El día 3 de enero comienza el martirio made in Japan en Meako. Se corta a los reos media oreja, en carreta se les da un paseo por los pueblos y ciudades con la publicación previa del edicto de muerte; llegan a Nagasaki donde, en la colina frente a la ciudad que hoy se llama Colina de los Mártires, se han preparado 26 cruces con doble travesaño donde se unen a los palos con cinco aros de hierro los cuerpos de los condenados con brazos y piernas abiertas. Dos lanzas entrarán en cada uno por ambos costados y les saldrán por los hombros.

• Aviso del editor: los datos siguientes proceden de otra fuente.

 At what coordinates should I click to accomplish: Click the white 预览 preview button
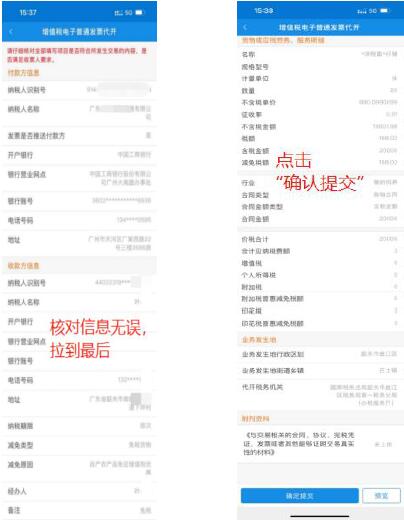(381, 496)
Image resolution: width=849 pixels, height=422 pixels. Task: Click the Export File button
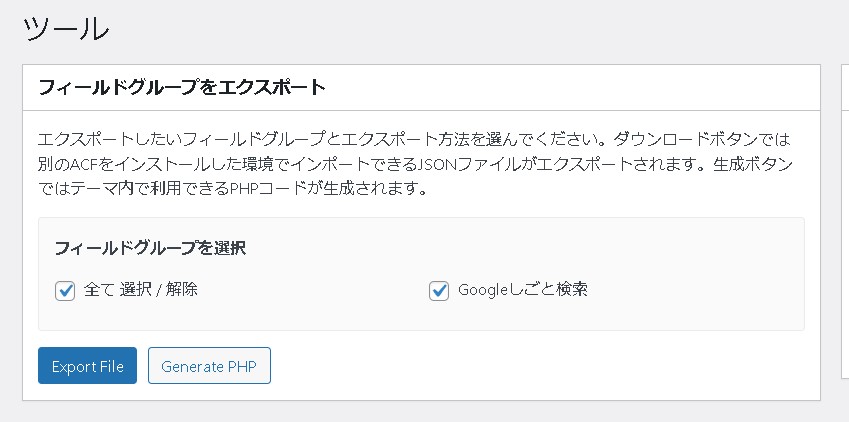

Eso sí; los japoneses cuidaron los detalles. Después de cumplida la sentencia de muerte por crucifixión, publicaron lista con el orden exacto de los ejecutados para facilitar el reconocimiento a los interesados.
Los presentes pudieron escuchar el Te Deum de acción de gracias traído de otro mundo y mezclado con los cantos nativos que expresaban idéntica alabanza; era la misma mezcolanza que se notaba también entre los nombres y apellidos de aquellos mártires japoneses de nación o de alma: Cosme, Taqueya, Pablo, Ibarqui, Francisco, Suzuqui, Juan, Meaco, Tomás, Quinoya, Gabriel, Cozaqui, Pedro, Antonio, Joaquín, Buenaventura, Caramuso, Miguel, Idauqui, León, Duisco y Matías.